Many parents are trying – but their children say they are not doing a very good job. Almost 90 per cent of young people surveyed by the Canadian Institute of Chartered Accountants (CICA) said that their parents have tried to teach them about money management. Yet just 38 per cent felt their parents have been very successful at it, according to the 2011 survey conducted by Harris/Decima.
And post-secondary students express little confidence in handling their finances. Just one-third are very confident in their ability to stick to a budget, and fewer than half (48 per cent) are very confident about using credit cards responsibly, the CICA survey found. Only 43 per cent have a budget, just 52 per cent track their spending, and 27 per cent do not limit their spending.
According to Ms. Black, building a foundation in handling money has to start long before students move on to college, university or the workforce. High school is the ideal time to help children create a budget discipline. At a minimum, teens should be expected to put some of the money they receive from any work or gifts towards their discretionary spending.
But setting aside money to go to the movies or out for pizza with friends is only part of the equation. “It’s too easy to budget down to zero dollars, and spend everything you’re making,” says Ms. Black. “That’s just as bad a habit for students as it is for adults. It’s vital for students to put a percentage of every dollar they receive towards savings, too.”
“Even more should go towards savings if students plan on going out of town for post-secondary studies,” continues Ms. Black, “as it’s fair to expect them to contribute to the added financial burden.”
Budgeting lessons can happen at any age. On a family trip to Disney, her two daughters, five and seven, received spending money from their grandparents. Ms. Black made sure the girls knew that if they spent it all on the first day, there would be nothing left.
“They had to learn to budget,” she states. “They spent the whole week looking, and only on the second-to-last day started to buy the Mickey Mouse ears and toys. That type of education with money has to start early.”
While attending post-secondary institutions, how much responsibility should students have to contribute to their expenses? Even when parents can cover many of the costs, it’s a good idea for students to pay for a portion of their tuition. “When you put some skin in the game, it gets you to take some ownership of your education.”
Students might not always be responsible for their room and board. But covering the types of expenses they’ll have when they’re on their own – like phone bills, Internet, gas for the car – helps them to appreciate fundamental budgeting.
Should students work during the school year? Fifty-six percent of undergraduates do, according to the latest Canadian University Survey Consortium study. They average 18 hours a week, though nearly one-fifth (18 per cent) work more than 30 hours a week. The study found that one-third of students who juggle work and school say their work hours have a negative impact on their academic performance.
Ideally, the ability to work will depend on a student’s schedule and course workload, with academics a priority, but Ms.
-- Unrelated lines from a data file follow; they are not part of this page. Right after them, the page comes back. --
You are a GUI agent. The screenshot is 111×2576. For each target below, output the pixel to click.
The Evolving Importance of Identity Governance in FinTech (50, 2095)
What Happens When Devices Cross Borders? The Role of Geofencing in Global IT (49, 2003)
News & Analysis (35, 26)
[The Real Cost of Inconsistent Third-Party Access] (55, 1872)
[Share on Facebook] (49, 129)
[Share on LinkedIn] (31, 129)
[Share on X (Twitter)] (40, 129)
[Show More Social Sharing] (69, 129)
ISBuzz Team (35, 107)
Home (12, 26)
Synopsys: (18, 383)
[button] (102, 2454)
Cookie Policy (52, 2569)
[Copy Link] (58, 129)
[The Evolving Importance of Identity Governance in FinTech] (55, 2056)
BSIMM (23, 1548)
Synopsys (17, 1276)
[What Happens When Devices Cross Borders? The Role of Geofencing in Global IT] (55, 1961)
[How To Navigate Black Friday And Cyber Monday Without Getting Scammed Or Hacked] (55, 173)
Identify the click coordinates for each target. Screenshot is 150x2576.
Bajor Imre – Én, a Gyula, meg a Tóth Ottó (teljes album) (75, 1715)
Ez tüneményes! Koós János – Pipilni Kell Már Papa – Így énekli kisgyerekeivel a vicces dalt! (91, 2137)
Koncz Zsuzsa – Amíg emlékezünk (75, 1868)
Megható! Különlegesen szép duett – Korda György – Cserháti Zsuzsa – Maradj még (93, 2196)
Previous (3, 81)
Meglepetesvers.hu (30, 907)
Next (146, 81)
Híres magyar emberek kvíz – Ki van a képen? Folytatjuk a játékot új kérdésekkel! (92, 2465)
Black acknowledges that many students have no choice.
Part-time work, budgeting debt, tracking spending – it’s all part of sound money management for students, and it all comes back to the parents’ lessons about finances.
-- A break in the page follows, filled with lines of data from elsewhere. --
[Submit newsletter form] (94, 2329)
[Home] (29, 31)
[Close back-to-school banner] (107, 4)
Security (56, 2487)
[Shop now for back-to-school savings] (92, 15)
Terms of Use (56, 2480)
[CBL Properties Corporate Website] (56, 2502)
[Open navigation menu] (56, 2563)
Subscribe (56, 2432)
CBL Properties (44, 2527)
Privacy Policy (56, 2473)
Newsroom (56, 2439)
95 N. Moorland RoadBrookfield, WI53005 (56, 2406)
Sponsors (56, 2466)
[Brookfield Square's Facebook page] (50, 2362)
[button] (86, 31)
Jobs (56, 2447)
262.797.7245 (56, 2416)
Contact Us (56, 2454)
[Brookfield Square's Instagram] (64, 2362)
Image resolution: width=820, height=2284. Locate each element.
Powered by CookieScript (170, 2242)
In the CICA survey, 91 per cent of respondents agreed that parents should make it a priority to teach them about money, 94 per cent said that being good with money is an important life skill, and 93 per cent said that their parents should be good financial role models.
To create more financially literate young people, parents need to be better educators, be open about finances in the household, and make responsible financial decisions themselves.
“Money is one of those things that’s not discussed as much as it should be in families,” shares Ms. Black. “But it’s important to have those conversations, and set children up to be more successful and responsible when it comes to money.”